» **Task**:
Copy the data below word for word, keeping every line unchanged.

Target pointing data
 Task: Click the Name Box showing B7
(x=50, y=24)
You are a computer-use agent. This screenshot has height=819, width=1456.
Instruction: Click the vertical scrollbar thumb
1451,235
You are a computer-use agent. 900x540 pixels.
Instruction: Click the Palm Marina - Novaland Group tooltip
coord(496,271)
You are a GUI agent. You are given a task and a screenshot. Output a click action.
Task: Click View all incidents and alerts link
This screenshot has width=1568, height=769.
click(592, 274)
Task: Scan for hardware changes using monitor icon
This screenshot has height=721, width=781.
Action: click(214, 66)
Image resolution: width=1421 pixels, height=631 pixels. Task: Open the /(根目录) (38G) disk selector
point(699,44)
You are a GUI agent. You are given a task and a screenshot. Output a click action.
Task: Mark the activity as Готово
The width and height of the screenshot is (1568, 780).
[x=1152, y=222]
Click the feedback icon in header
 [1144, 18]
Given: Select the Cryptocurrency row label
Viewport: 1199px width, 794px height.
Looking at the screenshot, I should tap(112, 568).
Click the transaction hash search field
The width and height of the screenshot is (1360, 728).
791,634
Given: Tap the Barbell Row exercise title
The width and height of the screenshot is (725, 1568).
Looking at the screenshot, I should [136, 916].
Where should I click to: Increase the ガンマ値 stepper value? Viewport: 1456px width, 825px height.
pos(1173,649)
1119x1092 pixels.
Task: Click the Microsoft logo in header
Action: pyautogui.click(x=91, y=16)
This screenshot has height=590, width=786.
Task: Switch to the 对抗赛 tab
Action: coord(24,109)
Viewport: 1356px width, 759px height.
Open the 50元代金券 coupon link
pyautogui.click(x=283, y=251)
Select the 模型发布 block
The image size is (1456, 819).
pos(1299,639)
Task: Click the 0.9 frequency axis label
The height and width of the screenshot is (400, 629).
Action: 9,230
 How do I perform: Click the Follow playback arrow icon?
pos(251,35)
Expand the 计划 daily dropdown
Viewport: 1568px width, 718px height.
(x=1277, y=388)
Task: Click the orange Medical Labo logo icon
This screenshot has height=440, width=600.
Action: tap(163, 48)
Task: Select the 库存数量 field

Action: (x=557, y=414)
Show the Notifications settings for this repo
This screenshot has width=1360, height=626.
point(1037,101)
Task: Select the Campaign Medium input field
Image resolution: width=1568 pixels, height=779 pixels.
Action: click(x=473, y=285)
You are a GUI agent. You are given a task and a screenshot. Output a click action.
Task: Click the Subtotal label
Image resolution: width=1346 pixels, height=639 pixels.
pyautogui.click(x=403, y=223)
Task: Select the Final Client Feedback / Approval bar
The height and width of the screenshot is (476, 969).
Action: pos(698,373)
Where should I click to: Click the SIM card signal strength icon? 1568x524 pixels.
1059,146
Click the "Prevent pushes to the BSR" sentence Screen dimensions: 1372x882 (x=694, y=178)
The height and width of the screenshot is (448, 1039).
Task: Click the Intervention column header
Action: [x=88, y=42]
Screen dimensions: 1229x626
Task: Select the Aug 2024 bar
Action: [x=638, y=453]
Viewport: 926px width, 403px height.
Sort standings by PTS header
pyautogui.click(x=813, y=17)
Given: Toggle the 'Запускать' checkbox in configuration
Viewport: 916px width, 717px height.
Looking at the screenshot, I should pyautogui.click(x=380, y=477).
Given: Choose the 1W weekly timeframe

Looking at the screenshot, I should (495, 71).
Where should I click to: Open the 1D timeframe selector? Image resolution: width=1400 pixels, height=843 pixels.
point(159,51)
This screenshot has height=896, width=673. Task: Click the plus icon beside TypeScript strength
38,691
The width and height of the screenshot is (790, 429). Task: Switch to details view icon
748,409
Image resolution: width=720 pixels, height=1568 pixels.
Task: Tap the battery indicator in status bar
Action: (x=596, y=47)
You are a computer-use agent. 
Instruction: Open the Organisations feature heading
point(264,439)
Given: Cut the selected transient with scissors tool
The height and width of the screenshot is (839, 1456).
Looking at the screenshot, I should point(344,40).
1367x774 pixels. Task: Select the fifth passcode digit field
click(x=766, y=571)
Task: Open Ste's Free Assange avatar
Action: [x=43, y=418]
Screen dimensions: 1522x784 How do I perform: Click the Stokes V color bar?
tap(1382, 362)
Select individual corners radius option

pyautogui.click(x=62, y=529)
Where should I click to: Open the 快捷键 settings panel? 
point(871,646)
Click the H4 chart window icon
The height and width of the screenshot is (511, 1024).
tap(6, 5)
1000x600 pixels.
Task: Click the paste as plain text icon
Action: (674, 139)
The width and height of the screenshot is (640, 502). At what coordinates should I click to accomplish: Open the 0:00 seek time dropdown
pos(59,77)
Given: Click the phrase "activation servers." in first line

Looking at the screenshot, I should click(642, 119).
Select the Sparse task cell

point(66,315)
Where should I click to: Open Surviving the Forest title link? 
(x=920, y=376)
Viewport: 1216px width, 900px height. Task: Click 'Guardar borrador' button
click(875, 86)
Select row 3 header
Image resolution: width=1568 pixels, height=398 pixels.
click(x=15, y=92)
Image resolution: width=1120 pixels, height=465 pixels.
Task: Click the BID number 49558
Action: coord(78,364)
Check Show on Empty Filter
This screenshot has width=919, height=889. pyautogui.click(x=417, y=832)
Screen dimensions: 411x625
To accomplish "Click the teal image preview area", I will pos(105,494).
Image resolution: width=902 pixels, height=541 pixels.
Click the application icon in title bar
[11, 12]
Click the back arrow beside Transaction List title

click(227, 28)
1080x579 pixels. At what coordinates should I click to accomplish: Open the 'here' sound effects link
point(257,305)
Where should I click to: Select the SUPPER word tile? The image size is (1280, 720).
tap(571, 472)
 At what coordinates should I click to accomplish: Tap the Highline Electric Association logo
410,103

» **Full response**:
 Task: Click the Name Box showing B7
(x=50, y=24)
You are a computer-use agent. This screenshot has height=819, width=1456.
Instruction: Click the vertical scrollbar thumb
1451,235
You are a computer-use agent. 900x540 pixels.
Instruction: Click the Palm Marina - Novaland Group tooltip
coord(496,271)
You are a GUI agent. You are given a task and a screenshot. Output a click action.
Task: Click View all incidents and alerts link
This screenshot has width=1568, height=769.
click(592, 274)
Task: Scan for hardware changes using monitor icon
This screenshot has height=721, width=781.
Action: click(214, 66)
Image resolution: width=1421 pixels, height=631 pixels. Task: Open the /(根目录) (38G) disk selector
point(699,44)
You are a GUI agent. You are given a task and a screenshot. Output a click action.
Task: Mark the activity as Готово
The width and height of the screenshot is (1568, 780).
[x=1152, y=222]
Click the feedback icon in header
 [1144, 18]
Given: Select the Cryptocurrency row label
Viewport: 1199px width, 794px height.
Looking at the screenshot, I should tap(112, 568).
Click the transaction hash search field
The width and height of the screenshot is (1360, 728).
791,634
Given: Tap the Barbell Row exercise title
The width and height of the screenshot is (725, 1568).
Looking at the screenshot, I should [136, 916].
Where should I click to: Increase the ガンマ値 stepper value? Viewport: 1456px width, 825px height.
pos(1173,649)
1119x1092 pixels.
Task: Click the Microsoft logo in header
Action: pyautogui.click(x=91, y=16)
This screenshot has height=590, width=786.
Task: Switch to the 对抗赛 tab
Action: coord(24,109)
Viewport: 1356px width, 759px height.
Open the 50元代金券 coupon link
pyautogui.click(x=283, y=251)
Select the 模型发布 block
The image size is (1456, 819).
pos(1299,639)
Task: Click the 0.9 frequency axis label
The height and width of the screenshot is (400, 629).
Action: 9,230
 How do I perform: Click the Follow playback arrow icon?
pos(251,35)
Expand the 计划 daily dropdown
Viewport: 1568px width, 718px height.
(x=1277, y=388)
Task: Click the orange Medical Labo logo icon
This screenshot has height=440, width=600.
Action: tap(163, 48)
Task: Select the 库存数量 field

Action: (x=557, y=414)
Show the Notifications settings for this repo
This screenshot has width=1360, height=626.
point(1037,101)
Task: Select the Campaign Medium input field
Image resolution: width=1568 pixels, height=779 pixels.
Action: click(x=473, y=285)
You are a GUI agent. You are given a task and a screenshot. Output a click action.
Task: Click the Subtotal label
Image resolution: width=1346 pixels, height=639 pixels.
pyautogui.click(x=403, y=223)
Task: Select the Final Client Feedback / Approval bar
The height and width of the screenshot is (476, 969).
Action: pos(698,373)
Where should I click to: Click the SIM card signal strength icon? 1568x524 pixels.
1059,146
Click the "Prevent pushes to the BSR" sentence Screen dimensions: 1372x882 (x=694, y=178)
The height and width of the screenshot is (448, 1039).
Task: Click the Intervention column header
Action: [x=88, y=42]
Screen dimensions: 1229x626
Task: Select the Aug 2024 bar
Action: [x=638, y=453]
Viewport: 926px width, 403px height.
Sort standings by PTS header
pyautogui.click(x=813, y=17)
Given: Toggle the 'Запускать' checkbox in configuration
Viewport: 916px width, 717px height.
Looking at the screenshot, I should pyautogui.click(x=380, y=477).
Given: Choose the 1W weekly timeframe

Looking at the screenshot, I should (495, 71).
Where should I click to: Open the 1D timeframe selector? Image resolution: width=1400 pixels, height=843 pixels.
point(159,51)
This screenshot has height=896, width=673. Task: Click the plus icon beside TypeScript strength
38,691
The width and height of the screenshot is (790, 429). Task: Switch to details view icon
748,409
Image resolution: width=720 pixels, height=1568 pixels.
Task: Tap the battery indicator in status bar
Action: (x=596, y=47)
You are a computer-use agent. 
Instruction: Open the Organisations feature heading
point(264,439)
Given: Cut the selected transient with scissors tool
The height and width of the screenshot is (839, 1456).
Looking at the screenshot, I should point(344,40).
1367x774 pixels. Task: Select the fifth passcode digit field
click(x=766, y=571)
Task: Open Ste's Free Assange avatar
Action: [x=43, y=418]
Screen dimensions: 1522x784 How do I perform: Click the Stokes V color bar?
tap(1382, 362)
Select individual corners radius option

pyautogui.click(x=62, y=529)
Where should I click to: Open the 快捷键 settings panel? 
point(871,646)
Click the H4 chart window icon
The height and width of the screenshot is (511, 1024).
tap(6, 5)
1000x600 pixels.
Task: Click the paste as plain text icon
Action: (674, 139)
The width and height of the screenshot is (640, 502). At what coordinates should I click to accomplish: Open the 0:00 seek time dropdown
pos(59,77)
Given: Click the phrase "activation servers." in first line

Looking at the screenshot, I should click(642, 119).
Select the Sparse task cell

point(66,315)
Where should I click to: Open Surviving the Forest title link? 
(x=920, y=376)
Viewport: 1216px width, 900px height. Task: Click 'Guardar borrador' button
click(875, 86)
Select row 3 header
Image resolution: width=1568 pixels, height=398 pixels.
click(x=15, y=92)
Image resolution: width=1120 pixels, height=465 pixels.
Task: Click the BID number 49558
Action: coord(78,364)
Check Show on Empty Filter
This screenshot has width=919, height=889. pyautogui.click(x=417, y=832)
Screen dimensions: 411x625
To accomplish "Click the teal image preview area", I will pos(105,494).
Image resolution: width=902 pixels, height=541 pixels.
Click the application icon in title bar
[11, 12]
Click the back arrow beside Transaction List title

click(227, 28)
1080x579 pixels. At what coordinates should I click to accomplish: Open the 'here' sound effects link
point(257,305)
Where should I click to: Select the SUPPER word tile? The image size is (1280, 720).
tap(571, 472)
 At what coordinates should I click to accomplish: Tap the Highline Electric Association logo
410,103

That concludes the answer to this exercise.